WHAT YOU WILL DO
Look through the listing below and write out exactly the lines from the line with "Instruction: Select the Magic Wand tool" to the line with "Given: Click the cube icon next to problems", both included, and no others.

SUPPLIED RECORDS
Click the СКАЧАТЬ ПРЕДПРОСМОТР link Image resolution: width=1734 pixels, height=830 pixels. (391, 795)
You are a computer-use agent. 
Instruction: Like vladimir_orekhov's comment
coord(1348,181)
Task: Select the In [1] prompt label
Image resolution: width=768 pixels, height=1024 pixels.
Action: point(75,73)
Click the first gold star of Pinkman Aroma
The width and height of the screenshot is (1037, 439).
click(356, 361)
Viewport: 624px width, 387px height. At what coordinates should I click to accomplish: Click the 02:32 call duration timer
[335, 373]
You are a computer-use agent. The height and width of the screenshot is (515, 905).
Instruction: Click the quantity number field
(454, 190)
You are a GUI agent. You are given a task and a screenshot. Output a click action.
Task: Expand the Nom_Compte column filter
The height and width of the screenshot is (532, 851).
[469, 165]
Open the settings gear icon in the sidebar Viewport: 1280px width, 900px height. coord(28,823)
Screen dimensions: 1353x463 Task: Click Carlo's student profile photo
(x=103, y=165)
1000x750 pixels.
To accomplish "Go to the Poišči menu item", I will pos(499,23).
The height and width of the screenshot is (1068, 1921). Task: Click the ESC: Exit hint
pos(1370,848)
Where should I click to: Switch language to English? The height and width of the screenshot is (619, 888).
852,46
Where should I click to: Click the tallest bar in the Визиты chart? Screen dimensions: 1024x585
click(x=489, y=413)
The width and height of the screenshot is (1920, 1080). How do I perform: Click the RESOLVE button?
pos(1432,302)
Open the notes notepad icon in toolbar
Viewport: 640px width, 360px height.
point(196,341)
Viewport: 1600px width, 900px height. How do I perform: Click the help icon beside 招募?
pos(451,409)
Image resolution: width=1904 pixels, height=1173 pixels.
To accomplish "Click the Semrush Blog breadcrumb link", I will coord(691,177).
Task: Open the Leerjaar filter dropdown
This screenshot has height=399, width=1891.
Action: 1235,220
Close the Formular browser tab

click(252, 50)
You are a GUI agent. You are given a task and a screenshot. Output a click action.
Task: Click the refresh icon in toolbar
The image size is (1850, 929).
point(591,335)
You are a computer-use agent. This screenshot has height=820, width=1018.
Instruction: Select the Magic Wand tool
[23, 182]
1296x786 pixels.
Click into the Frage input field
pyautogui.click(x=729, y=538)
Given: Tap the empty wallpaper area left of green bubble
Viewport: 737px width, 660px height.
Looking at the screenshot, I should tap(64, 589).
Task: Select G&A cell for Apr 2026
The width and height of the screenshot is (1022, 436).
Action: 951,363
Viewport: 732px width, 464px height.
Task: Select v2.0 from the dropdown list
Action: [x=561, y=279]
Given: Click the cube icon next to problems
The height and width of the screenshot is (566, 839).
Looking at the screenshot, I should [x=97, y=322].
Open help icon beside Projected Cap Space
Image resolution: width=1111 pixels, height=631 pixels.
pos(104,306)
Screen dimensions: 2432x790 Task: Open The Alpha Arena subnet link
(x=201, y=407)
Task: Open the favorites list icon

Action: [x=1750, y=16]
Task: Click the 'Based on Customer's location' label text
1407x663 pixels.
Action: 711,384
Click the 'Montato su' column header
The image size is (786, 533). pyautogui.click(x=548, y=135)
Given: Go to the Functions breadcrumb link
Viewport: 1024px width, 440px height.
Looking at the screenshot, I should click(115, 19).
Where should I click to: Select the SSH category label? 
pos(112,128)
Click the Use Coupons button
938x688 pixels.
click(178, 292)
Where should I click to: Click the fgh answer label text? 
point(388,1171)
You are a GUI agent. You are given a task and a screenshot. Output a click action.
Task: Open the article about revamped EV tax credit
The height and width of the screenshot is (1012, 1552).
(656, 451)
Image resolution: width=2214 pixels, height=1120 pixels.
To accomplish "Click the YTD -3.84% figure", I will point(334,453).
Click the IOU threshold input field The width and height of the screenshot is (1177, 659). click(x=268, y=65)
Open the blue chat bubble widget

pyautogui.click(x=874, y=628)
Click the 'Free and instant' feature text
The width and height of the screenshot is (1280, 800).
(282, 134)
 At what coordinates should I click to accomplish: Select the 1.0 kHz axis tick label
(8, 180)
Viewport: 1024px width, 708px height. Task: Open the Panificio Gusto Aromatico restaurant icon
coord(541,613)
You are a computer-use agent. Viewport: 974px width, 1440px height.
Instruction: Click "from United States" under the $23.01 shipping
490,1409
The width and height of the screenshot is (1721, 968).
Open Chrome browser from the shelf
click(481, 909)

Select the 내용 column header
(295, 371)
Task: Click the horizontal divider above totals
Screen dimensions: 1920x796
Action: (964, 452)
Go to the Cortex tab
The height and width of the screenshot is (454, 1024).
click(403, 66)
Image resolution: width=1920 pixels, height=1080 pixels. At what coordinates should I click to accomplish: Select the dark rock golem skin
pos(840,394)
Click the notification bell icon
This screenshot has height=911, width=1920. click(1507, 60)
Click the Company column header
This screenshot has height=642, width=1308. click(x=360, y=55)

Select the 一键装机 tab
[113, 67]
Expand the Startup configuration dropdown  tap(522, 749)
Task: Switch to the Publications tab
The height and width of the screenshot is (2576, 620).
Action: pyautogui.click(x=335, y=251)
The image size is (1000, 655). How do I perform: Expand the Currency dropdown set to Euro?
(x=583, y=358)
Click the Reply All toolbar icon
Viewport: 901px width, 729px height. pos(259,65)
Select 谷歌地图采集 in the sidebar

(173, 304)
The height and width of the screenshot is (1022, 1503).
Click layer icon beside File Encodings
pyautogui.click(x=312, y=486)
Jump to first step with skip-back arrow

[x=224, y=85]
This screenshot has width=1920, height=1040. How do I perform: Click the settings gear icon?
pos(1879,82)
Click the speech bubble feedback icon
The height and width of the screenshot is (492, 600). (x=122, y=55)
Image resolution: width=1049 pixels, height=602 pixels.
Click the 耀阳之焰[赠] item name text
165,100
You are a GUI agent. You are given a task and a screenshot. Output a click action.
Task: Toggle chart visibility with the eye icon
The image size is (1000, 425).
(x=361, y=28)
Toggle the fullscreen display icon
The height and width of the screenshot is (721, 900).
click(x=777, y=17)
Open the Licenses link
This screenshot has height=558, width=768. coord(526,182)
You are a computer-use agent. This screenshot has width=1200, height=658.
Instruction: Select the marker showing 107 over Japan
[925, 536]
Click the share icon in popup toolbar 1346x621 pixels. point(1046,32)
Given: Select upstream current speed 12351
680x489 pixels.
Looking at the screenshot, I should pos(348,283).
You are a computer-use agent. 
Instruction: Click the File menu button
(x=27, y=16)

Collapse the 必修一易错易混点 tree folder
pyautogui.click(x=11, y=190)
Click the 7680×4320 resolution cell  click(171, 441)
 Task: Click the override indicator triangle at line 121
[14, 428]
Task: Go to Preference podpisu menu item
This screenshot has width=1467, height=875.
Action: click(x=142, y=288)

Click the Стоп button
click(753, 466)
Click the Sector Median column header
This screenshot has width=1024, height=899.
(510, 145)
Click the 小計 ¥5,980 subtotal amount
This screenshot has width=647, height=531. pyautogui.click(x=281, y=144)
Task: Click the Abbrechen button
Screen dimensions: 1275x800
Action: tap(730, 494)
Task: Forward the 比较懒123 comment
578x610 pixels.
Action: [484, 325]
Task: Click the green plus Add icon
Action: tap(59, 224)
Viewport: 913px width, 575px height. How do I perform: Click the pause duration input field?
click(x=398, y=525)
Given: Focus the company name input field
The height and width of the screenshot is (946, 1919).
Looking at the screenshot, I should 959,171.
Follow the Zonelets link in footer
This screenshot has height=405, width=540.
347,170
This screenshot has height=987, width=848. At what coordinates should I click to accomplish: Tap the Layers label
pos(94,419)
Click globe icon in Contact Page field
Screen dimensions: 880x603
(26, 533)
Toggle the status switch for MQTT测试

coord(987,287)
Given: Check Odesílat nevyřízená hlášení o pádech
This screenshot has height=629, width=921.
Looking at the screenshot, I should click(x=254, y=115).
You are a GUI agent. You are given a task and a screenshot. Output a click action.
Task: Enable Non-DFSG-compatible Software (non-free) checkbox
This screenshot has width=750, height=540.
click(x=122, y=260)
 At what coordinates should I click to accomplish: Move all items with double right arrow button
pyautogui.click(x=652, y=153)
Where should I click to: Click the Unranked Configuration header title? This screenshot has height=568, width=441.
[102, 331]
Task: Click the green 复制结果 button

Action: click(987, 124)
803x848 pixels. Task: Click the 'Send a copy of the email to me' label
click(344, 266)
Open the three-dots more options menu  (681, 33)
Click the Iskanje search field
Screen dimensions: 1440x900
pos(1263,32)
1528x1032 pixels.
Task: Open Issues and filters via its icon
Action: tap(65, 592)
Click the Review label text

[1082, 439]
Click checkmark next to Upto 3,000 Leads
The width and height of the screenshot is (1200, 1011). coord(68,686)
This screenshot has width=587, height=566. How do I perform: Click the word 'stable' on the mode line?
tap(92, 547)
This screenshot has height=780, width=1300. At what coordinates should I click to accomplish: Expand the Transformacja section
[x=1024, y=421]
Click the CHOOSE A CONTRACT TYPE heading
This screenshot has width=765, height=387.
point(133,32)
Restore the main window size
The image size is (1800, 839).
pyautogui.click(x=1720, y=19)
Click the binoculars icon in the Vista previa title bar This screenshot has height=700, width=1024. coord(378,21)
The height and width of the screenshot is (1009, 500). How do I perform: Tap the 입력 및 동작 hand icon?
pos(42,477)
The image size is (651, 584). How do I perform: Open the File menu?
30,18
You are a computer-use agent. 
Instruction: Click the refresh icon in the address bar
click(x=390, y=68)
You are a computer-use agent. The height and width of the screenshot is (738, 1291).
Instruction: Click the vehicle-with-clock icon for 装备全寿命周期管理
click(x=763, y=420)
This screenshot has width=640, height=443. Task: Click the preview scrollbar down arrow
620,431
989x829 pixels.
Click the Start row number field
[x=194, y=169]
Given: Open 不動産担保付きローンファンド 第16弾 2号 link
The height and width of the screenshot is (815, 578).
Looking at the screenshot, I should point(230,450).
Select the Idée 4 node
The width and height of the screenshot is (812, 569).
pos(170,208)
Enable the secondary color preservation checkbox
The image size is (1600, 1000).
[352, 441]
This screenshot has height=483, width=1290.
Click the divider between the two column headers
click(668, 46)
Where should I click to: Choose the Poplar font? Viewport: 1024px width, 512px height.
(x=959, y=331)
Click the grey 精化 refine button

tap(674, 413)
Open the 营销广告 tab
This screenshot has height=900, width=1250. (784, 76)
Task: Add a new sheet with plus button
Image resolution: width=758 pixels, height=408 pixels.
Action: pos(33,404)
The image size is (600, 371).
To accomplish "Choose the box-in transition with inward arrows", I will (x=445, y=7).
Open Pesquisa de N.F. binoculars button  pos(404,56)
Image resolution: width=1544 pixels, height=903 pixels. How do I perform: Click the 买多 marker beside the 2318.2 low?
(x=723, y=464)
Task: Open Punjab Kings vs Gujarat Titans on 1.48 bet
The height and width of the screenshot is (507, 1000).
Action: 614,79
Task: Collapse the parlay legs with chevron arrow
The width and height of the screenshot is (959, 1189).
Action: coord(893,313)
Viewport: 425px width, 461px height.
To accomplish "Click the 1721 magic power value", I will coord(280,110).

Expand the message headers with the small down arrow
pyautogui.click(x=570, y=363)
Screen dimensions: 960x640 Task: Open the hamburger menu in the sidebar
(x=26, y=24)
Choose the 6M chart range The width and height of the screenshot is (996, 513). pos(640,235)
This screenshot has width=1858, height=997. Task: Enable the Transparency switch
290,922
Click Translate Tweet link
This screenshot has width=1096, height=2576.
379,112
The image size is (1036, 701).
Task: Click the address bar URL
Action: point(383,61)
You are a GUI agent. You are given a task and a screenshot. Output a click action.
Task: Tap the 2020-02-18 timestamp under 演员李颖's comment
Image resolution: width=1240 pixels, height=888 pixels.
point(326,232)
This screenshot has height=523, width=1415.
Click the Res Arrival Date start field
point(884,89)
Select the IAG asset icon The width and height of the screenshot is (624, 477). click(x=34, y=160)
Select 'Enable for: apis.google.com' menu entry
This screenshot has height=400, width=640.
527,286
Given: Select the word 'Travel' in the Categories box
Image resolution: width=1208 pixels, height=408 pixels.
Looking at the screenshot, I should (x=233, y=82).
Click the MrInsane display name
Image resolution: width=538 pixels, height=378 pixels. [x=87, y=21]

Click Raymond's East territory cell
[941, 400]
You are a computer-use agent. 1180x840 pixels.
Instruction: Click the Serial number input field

EXERCISE RESULT
Instruction: Select the Magic Wand tool
[23, 182]
1296x786 pixels.
Click into the Frage input field
pyautogui.click(x=729, y=538)
Given: Tap the empty wallpaper area left of green bubble
Viewport: 737px width, 660px height.
Looking at the screenshot, I should tap(64, 589).
Task: Select G&A cell for Apr 2026
The width and height of the screenshot is (1022, 436).
Action: 951,363
Viewport: 732px width, 464px height.
Task: Select v2.0 from the dropdown list
Action: [x=561, y=279]
Given: Click the cube icon next to problems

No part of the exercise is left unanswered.